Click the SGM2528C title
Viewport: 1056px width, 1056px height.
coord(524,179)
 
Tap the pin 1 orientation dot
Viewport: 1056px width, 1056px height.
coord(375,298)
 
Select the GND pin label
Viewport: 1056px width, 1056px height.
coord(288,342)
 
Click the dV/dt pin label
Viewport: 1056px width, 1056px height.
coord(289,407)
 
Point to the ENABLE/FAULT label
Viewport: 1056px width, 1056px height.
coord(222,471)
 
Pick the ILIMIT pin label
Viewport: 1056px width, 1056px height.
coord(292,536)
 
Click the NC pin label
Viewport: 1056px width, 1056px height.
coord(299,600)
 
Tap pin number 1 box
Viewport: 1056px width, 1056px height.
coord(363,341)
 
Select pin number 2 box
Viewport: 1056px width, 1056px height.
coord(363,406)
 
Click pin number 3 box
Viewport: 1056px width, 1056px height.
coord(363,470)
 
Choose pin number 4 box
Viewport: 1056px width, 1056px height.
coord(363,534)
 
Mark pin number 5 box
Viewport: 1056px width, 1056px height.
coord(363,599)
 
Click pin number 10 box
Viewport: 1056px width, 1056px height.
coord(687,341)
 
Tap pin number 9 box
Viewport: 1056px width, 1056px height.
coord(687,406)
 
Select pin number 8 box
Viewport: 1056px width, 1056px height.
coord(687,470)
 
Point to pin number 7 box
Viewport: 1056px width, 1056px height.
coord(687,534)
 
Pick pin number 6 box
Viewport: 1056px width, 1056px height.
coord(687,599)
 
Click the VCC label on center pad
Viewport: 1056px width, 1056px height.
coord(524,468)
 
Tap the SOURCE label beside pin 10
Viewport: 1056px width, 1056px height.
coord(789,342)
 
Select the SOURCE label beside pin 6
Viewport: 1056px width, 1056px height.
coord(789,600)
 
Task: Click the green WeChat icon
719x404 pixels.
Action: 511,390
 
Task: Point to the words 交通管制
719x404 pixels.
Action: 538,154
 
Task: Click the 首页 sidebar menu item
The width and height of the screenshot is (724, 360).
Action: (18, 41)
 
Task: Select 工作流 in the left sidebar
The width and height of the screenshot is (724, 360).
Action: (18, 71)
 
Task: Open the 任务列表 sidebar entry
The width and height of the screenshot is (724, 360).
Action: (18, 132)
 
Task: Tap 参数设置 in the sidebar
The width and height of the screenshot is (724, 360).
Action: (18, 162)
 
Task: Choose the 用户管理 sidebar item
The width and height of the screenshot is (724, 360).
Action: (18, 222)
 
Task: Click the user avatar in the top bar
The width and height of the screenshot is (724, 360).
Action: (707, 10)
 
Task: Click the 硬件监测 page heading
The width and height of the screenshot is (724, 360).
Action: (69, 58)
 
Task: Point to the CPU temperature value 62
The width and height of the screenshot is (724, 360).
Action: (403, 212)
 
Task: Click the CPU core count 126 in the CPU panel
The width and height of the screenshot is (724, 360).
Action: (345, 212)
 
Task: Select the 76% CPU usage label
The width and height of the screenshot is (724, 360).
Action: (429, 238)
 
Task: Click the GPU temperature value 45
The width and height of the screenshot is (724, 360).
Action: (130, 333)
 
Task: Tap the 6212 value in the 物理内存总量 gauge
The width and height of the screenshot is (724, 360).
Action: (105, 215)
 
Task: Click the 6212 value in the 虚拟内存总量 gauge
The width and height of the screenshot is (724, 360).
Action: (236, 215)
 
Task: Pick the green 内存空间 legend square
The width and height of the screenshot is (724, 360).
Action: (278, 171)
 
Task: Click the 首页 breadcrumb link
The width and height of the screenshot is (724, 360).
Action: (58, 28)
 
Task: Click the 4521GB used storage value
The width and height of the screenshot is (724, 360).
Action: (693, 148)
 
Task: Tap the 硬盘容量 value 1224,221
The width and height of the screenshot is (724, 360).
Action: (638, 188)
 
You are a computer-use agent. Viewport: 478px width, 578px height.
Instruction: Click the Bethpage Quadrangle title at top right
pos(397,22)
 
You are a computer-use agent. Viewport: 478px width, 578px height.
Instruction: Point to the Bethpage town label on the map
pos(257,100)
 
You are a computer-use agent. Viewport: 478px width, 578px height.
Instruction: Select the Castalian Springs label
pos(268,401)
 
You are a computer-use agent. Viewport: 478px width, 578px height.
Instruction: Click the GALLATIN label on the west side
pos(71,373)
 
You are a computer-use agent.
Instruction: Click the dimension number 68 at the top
◇ ◇ ◇ ◇
**WHAT IS ASKED**
Write out the lines of the material above word for word, beginning with the line that contains "Choose pin number 4 box" and ending after the line that contains "Action: (18, 222)".

**FULL OUTPUT**
Choose pin number 4 box
Viewport: 1056px width, 1056px height.
coord(363,534)
 
Mark pin number 5 box
Viewport: 1056px width, 1056px height.
coord(363,599)
 
Click pin number 10 box
Viewport: 1056px width, 1056px height.
coord(687,341)
 
Tap pin number 9 box
Viewport: 1056px width, 1056px height.
coord(687,406)
 
Select pin number 8 box
Viewport: 1056px width, 1056px height.
coord(687,470)
 
Point to pin number 7 box
Viewport: 1056px width, 1056px height.
coord(687,534)
 
Pick pin number 6 box
Viewport: 1056px width, 1056px height.
coord(687,599)
 
Click the VCC label on center pad
Viewport: 1056px width, 1056px height.
coord(524,468)
 
Tap the SOURCE label beside pin 10
Viewport: 1056px width, 1056px height.
coord(789,342)
 
Select the SOURCE label beside pin 6
Viewport: 1056px width, 1056px height.
coord(789,600)
 
Task: Click the green WeChat icon
719x404 pixels.
Action: 511,390
 
Task: Point to the words 交通管制
719x404 pixels.
Action: 538,154
 
Task: Click the 首页 sidebar menu item
The width and height of the screenshot is (724, 360).
Action: (18, 41)
 
Task: Select 工作流 in the left sidebar
The width and height of the screenshot is (724, 360).
Action: (18, 71)
 
Task: Open the 任务列表 sidebar entry
The width and height of the screenshot is (724, 360).
Action: (18, 132)
 
Task: Tap 参数设置 in the sidebar
The width and height of the screenshot is (724, 360).
Action: (18, 162)
 
Task: Choose the 用户管理 sidebar item
The width and height of the screenshot is (724, 360).
Action: (18, 222)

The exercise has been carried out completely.